LVerfG Brandenburg: Landesregierung durfte Abgeordnetem zunächst Einsicht in Unterlagen der Mindestlohnkommission verweigern

Brandenburgs Landesregierung durfte dem Landtagsabgeordneten Dierk Homeyer vor der Befassung des Kabinetts mit den Änderungen zum Brandenburgischen Vergabegesetz im Mai 2016 die Einsicht in Unterlagen zur sogenannten Mindestlohnkommission verweigern, ohne gegen die Landesverfassung zu verstoßen. Dies geht aus einem Urteil hervor, das das Verfassungsgericht des Landes Brandenburg am 21.07.2017 verkündet hat. Die Ablehnung eines nach der Behandlung im Kabinett gestellten neuen Antrags auf Einsicht in die Unterlagen verstieß nach Ansicht der Richter hingegen gegen Art. 56 Abs. 3 Satz 2 der Landesverfassung (Az.: VfGBbg 21/16).

Einsicht wegen noch nicht abgeschlossenen Entscheidungsprozesses verweigert

Das Mitglied des Landtages Dierk Homeyer hatte gegenüber der Landesregierung Einsicht in sämtliche Unterlagen betreffend die sogenannte Mindestlohnkommission beantragt. Die Ergebnisse der Kommission waren ausschließlich in einer an die Hausspitze des Ministeriums für Arbeit, Soziales, Gesundheit und Frauen und Familie gerichteten Leitungsvorlage enthalten. Die Landesregierung hatte den Antrag mit Hinweis auf den noch nicht abgeschlossenen Entscheidungsprozess innerhalb der Landesregierung abgelehnt.
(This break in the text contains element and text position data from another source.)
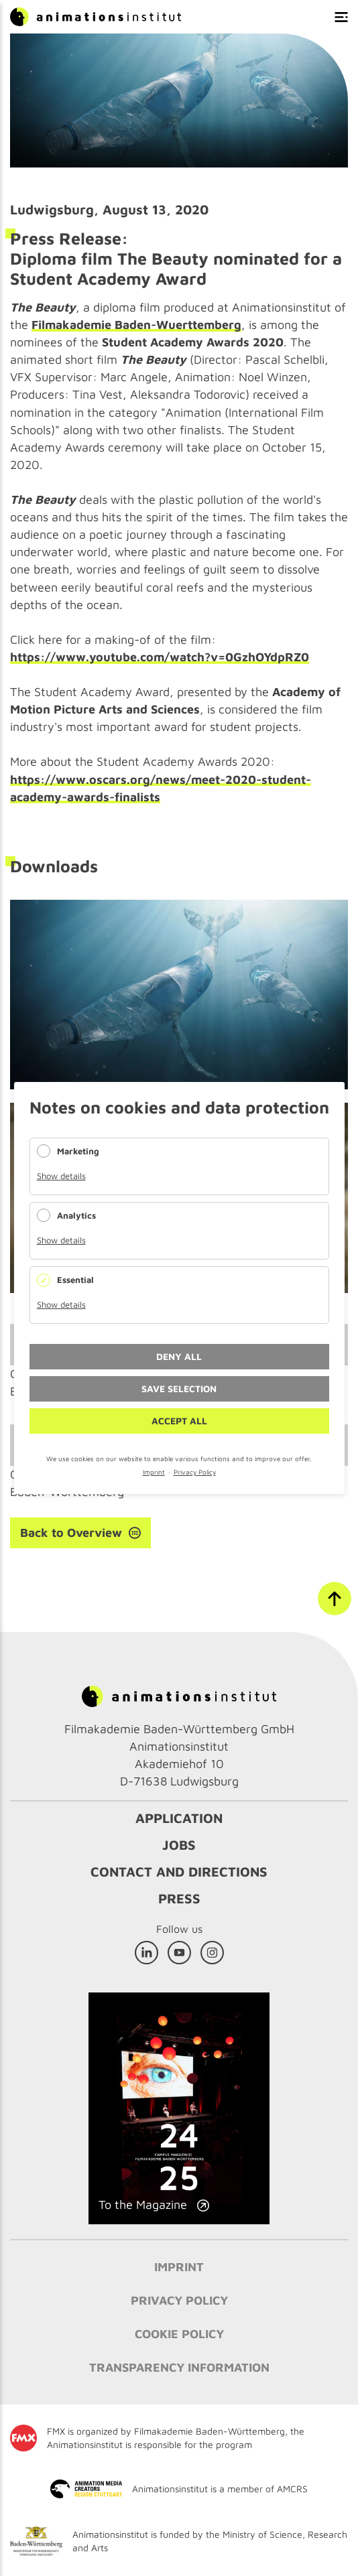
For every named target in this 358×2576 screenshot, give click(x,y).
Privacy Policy (195, 1472)
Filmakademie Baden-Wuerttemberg (136, 325)
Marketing (78, 1151)
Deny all (179, 1356)
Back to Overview (71, 1533)
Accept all (179, 1420)
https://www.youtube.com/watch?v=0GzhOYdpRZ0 (159, 657)
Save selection (179, 1388)
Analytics (76, 1215)
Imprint (154, 1472)
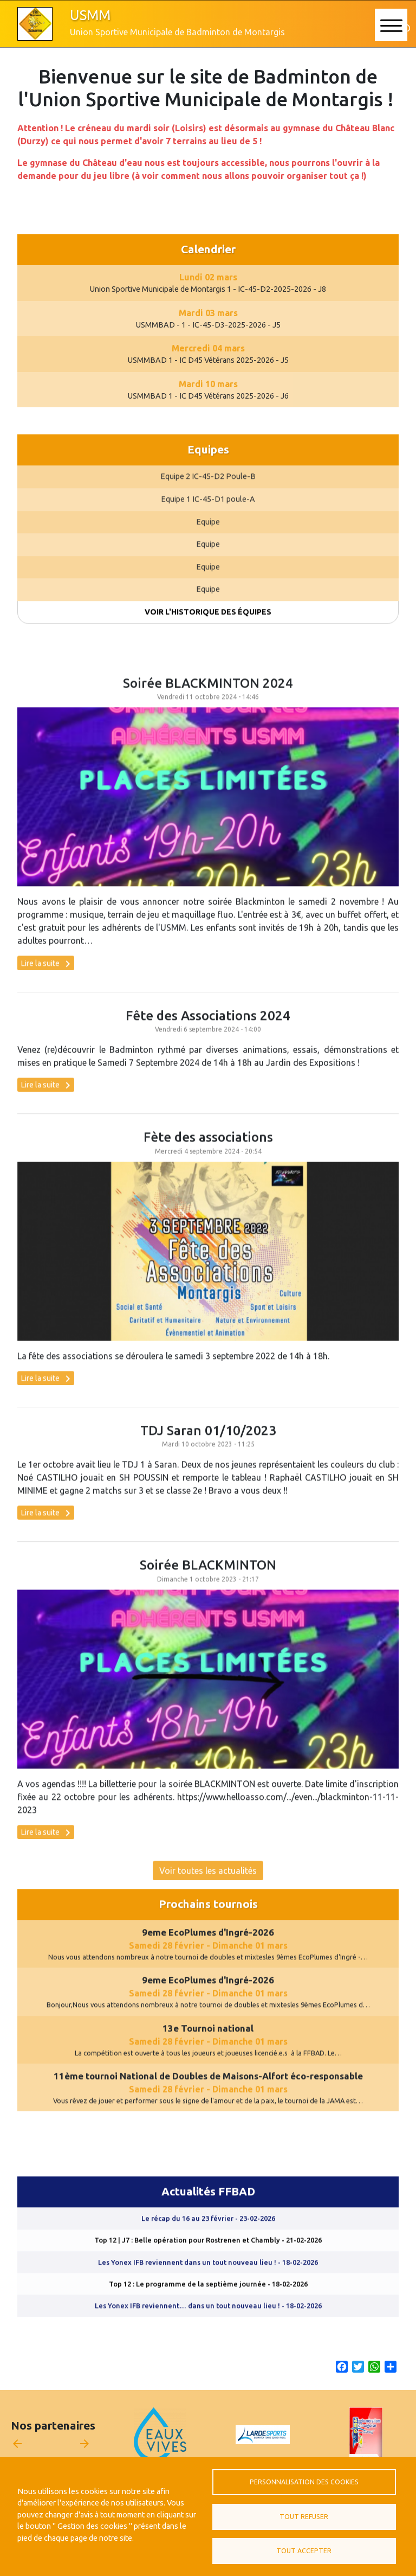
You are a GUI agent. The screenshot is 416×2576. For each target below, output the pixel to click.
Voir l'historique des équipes (208, 626)
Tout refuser (304, 2516)
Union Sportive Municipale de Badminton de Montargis (177, 32)
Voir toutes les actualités (208, 1885)
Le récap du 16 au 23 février (208, 2233)
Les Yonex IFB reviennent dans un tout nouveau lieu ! (208, 2276)
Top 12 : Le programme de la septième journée (208, 2298)
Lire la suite (47, 978)
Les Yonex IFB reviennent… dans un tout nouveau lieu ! (208, 2320)
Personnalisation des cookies (304, 2481)
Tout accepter (304, 2550)
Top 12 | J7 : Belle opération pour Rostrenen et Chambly (208, 2255)
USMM (90, 15)
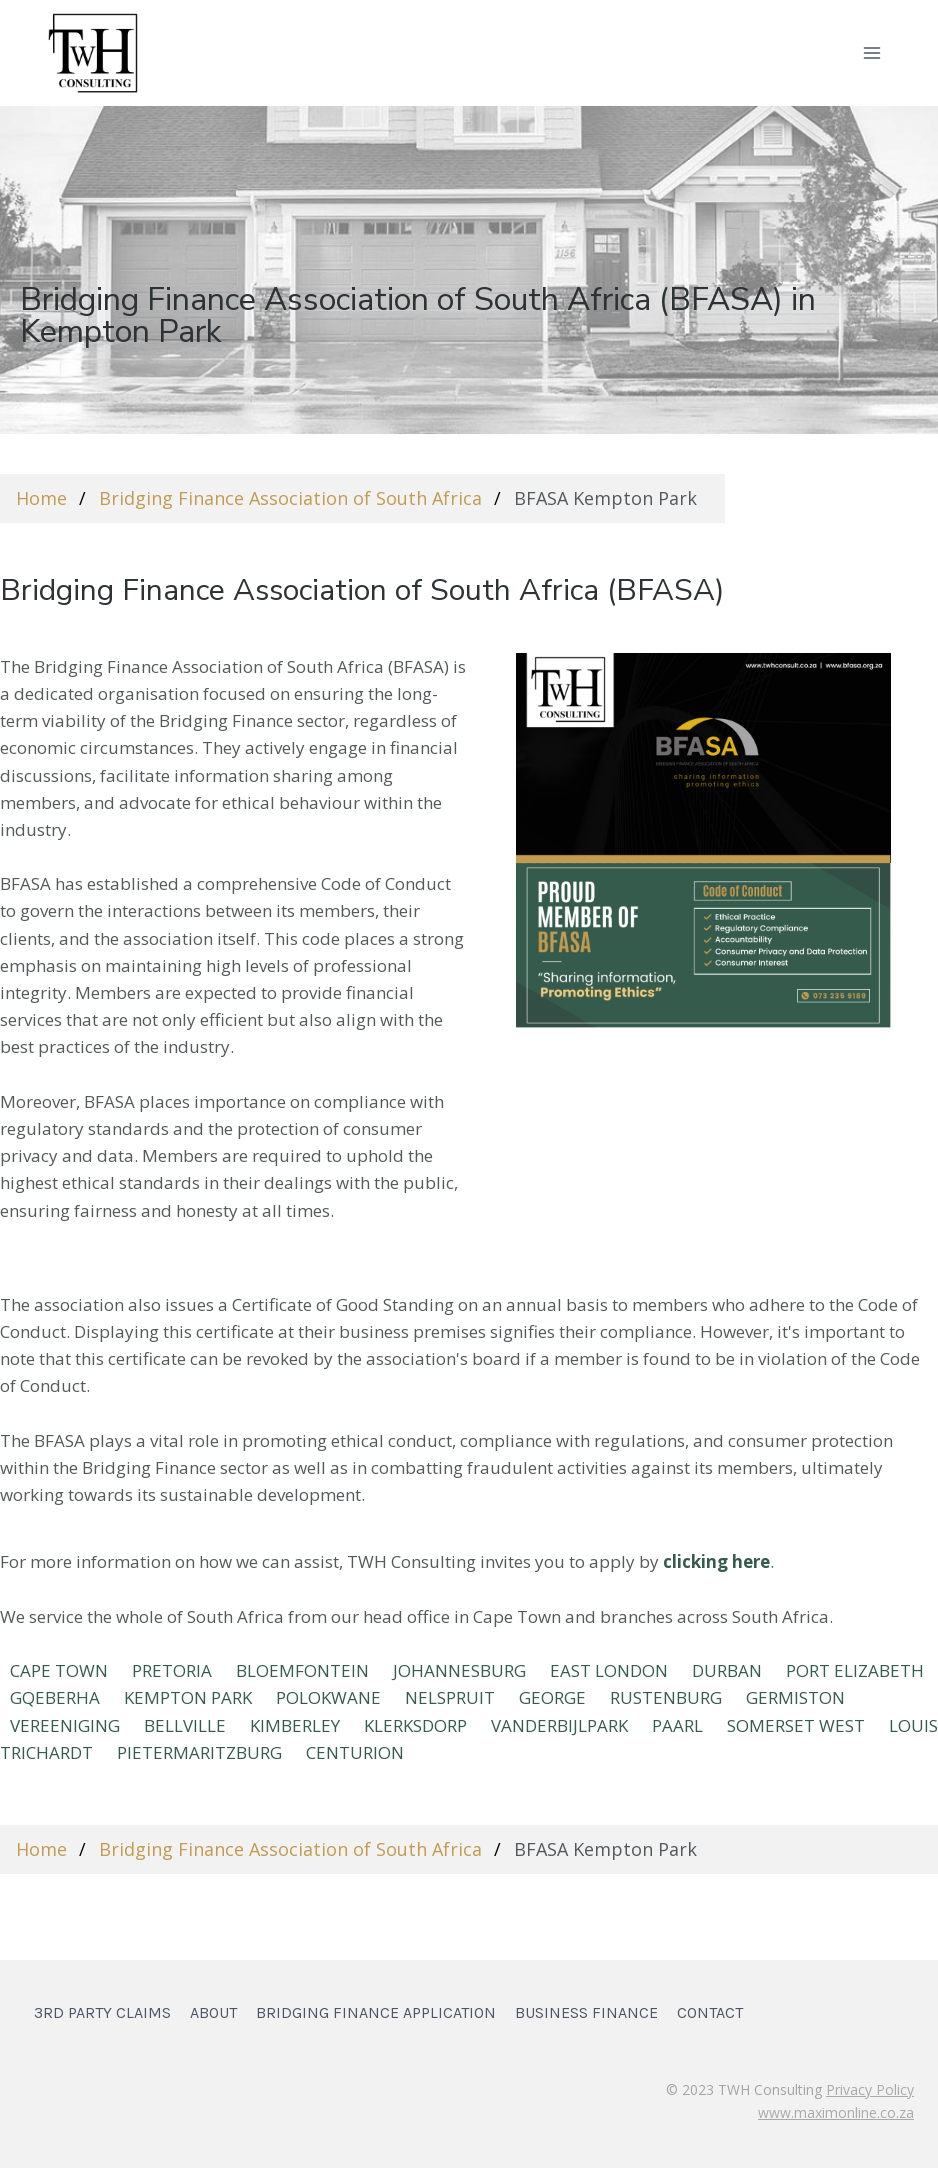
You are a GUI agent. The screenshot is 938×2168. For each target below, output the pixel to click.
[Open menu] (871, 52)
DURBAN (727, 1670)
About (213, 2012)
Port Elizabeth (855, 1670)
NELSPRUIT (450, 1697)
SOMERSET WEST (796, 1725)
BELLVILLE (185, 1725)
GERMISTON (795, 1697)
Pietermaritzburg (199, 1752)
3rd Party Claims (102, 2012)
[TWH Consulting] (93, 52)
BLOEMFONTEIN (302, 1670)
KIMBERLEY (295, 1725)
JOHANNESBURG (459, 1670)
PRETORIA (172, 1670)
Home (41, 498)
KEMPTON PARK (188, 1697)
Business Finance (586, 2012)
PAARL (677, 1725)
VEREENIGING (65, 1725)
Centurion (355, 1752)
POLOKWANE (328, 1697)
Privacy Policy (870, 2089)
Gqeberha (55, 1697)
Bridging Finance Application (376, 2012)
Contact (710, 2012)
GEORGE (552, 1697)
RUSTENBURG (666, 1697)
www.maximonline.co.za (836, 2112)
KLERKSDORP (415, 1725)
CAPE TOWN (59, 1670)
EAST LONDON (609, 1670)
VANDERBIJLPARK (559, 1725)
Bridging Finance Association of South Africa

Der Gesetzentwurf zur Anpassung des Vergabemindestlohnes war zu diesem Zeitpunkt noch nicht im Kabinett behandelt worden.

Begehrte Informationen zählen zu Kernbereich exekutiver Eigenverantwortung

Das LVerfG Brandenburg hat entschieden, dass die Einsichtsverweigerung nicht gegen die Landesverfassung verstieß. Die in der Leitungsvorlage enthaltenen Informationen über das Zustandekommen des Vorschlags der Mindestlohnkommission gehörten zum Kernbereich exekutiver Eigenverantwortung, der einem Einsichtsbegehren von Abgeordneten nicht zugänglich sei. Weil des Votum der Mindestlohnkommission zwingend vor der Befassung der Landesregierung erfolge und von dieser zu berücksichtigen sei, wenn sie über die Höhe des neu festzulegenden Mindestlohns berate, sei es Teil des Meinungsbildungsprozesses der Landesregierung und falle deshalb unter den Schutz des Kernbereichs der Exekutive. Nur so sei eine ergebnisoffene Tätigkeit dieses Gremiums gewährleistet.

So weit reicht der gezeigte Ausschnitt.